A newly identified gene mutation is one of only a handful of mutations outside the X chromosome to be linked to intellectual disability.
Howard Hughes Medical Institute researchers and their colleagues in Israel have identified a genetic mutation that plays a role in intellectual disability. The mutation, which was identified in three Arab-Israeli sisters with severe mental retardation, is one of only a handful of genes outside the X chromosome that have been linked to intellectual disability.
The international research team linked the girls’ intellectual disability to a change in a single “letter,” or base pair, in the TRAPPC9 gene. Both copies of the gene must be faulty to cause the disability, and the mutation’s effects occur only in the brain, the researchers say. The findings are published in the December 11, 2009, issue of the American Journal of Human Genetics.

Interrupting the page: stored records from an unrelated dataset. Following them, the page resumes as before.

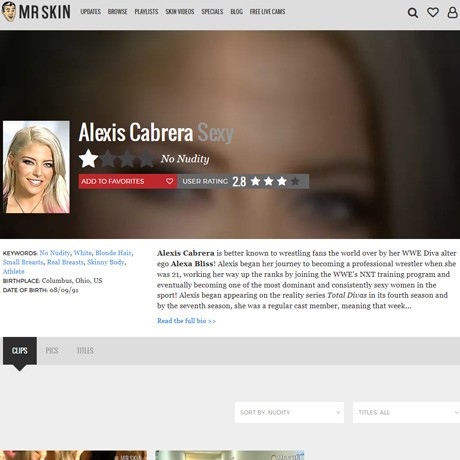
Task: Switch to the Titles tab
Action: click(85, 351)
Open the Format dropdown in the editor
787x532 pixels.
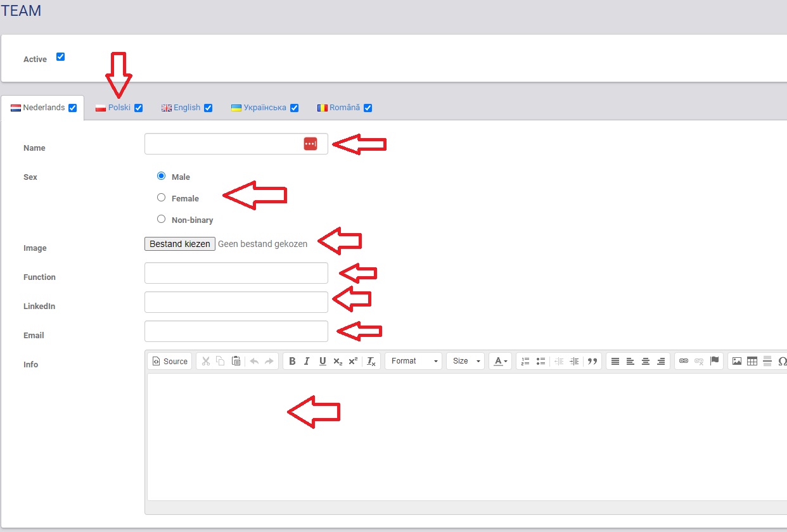click(414, 361)
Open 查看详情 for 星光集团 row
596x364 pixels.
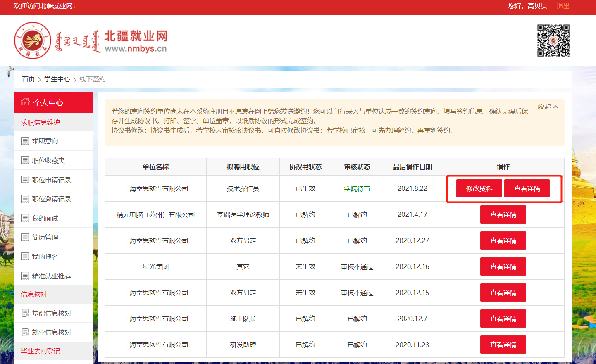click(503, 266)

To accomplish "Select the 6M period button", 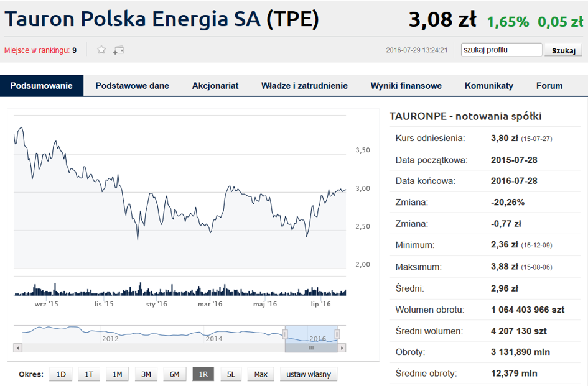I will 174,374.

We know a lot about genes that cause intellectual disability on the X chromosome. But 90 percent of our genes are not on the X chromosome.
Christopher A. Walsh
“A lot of children have intellectual disability, and about half of the time we cannot attribute it to a specific cause,” says senior author Christopher A. Walsh, a Howard Hughes Medical Institute investigator at Beth Israel Deaconess Medical Center in Boston. “The child has intellectual problems but there’s nothing else that tells us what might be going on. In an age of complete genome sequence, this is unacceptable and will hopefully change soon.”
Walsh is an expert on the development of the human cerebral cortex. His research team is interested in identifying genes that direct the development of the cerebral cortex, both because of their importance in human diseases and because studying those genes will help in learning about the normal development and evolution of the brain. Walsh says research on the genes that cause intellectual disability has focused overwhelmingly on mutations traced to the X chromosome. These are easy to recognize because they affect males, who have just one X chromosome, more frequently than females, who would require both of their X chromosomes to be faulty for the impairment to appear.
“We know a lot about genes that cause intellectual disability on the X chromosome. But 90 percent of our genes are not on the X chromosome,” Walsh says, adding that genes located elsewhere that cause intellectual disability probably number in the hundreds, but are much more difficult to identify.
Much of Walsh’s search for genetic factors that influence brain development takes place in the Middle East, where large families in which parents are frequently related by blood make recessive disorders more common—and their causes much easier to find—than they are in the United States. “In studying genetic disorders of human cortical development, we are fortunate to have extremely talented collaborators, including pediatricians, neuroradiologists, geneticists, and other neurologists, since the conditions are individually rare but collectively common,” said Walsh. “In addition to our gene-mapping efforts, we try to provide diagnostic expertise for doctors and patients, since the surprising diversity of genetic disorders of human cortical development is only beginning to be appreciated.”
The sisters in the current study initially were evaluated by Walsh's colleagues in Israel for developmental delay. When they were examined, the eldest girl was 7 years, 10 months; the middle child was 4 years, 8 months; and the youngest was 2 years, 10 months. All of the girls had smaller-than-average heads for their ages, although their head sizes had been normal at birth. These measurements suggested that the girls had a normal number of brain cells—most of which are produced before birth—but they had abnormally slow growth of the brain cells, Walsh says.
“You might have the right number of cells, but the cells might not grow in size. That’s why we think that the problems these kids have are more in the connections their cells make than in actually getting the right number of cells in the first place,” he says.
MRI studies of the three girls showed improper development of nerve fibers in the brain, including in the corpus callosum, which connects the brain’s two hemispheres.
In their search for a culprit gene, the researchers localized the gene to a small region of the genome, and then sequenced six candidate genes, based on their roles in early brain development. A single disabling change—an alteration of one nucleotide—was found in the TRAPPC9 gene in all three girls.
In individuals without the mutation, the TRAPPC9 protein is abundant in mature brain cells. But the mutation that Walsh’s team identified causes cells to produce a TRAPPC9 protein that is less than half its usual length.
“If there are abnormal proteins like that, the body usually destroys them,” Walsh notes. “That’s what we found in our patients’ cells—that we couldn’t even see the shorter protein.”
The TRAPPC9 protein helps regulate a molecule called NF-KappaB, the researchers noted. NF-KappaB affects many biological processes, but its role in signaling in the brain is not well understood.
Researchers have identified only about six non-X-chromosome genes implicated in intellectual disability. Surprisingly, TRAPPC9 is the second of those genes that seems to be involved with NF-KappaB, Walsh says. The gene is also involved in protein trafficking—the routing of proteins to their proper destination within cells. NF-KappaB is probably one of the things that TRAPPC9 helps route, Walsh says.
Our study implicates NF-KappaB as potentially a very important pathway in human intellectual function,” Walsh says.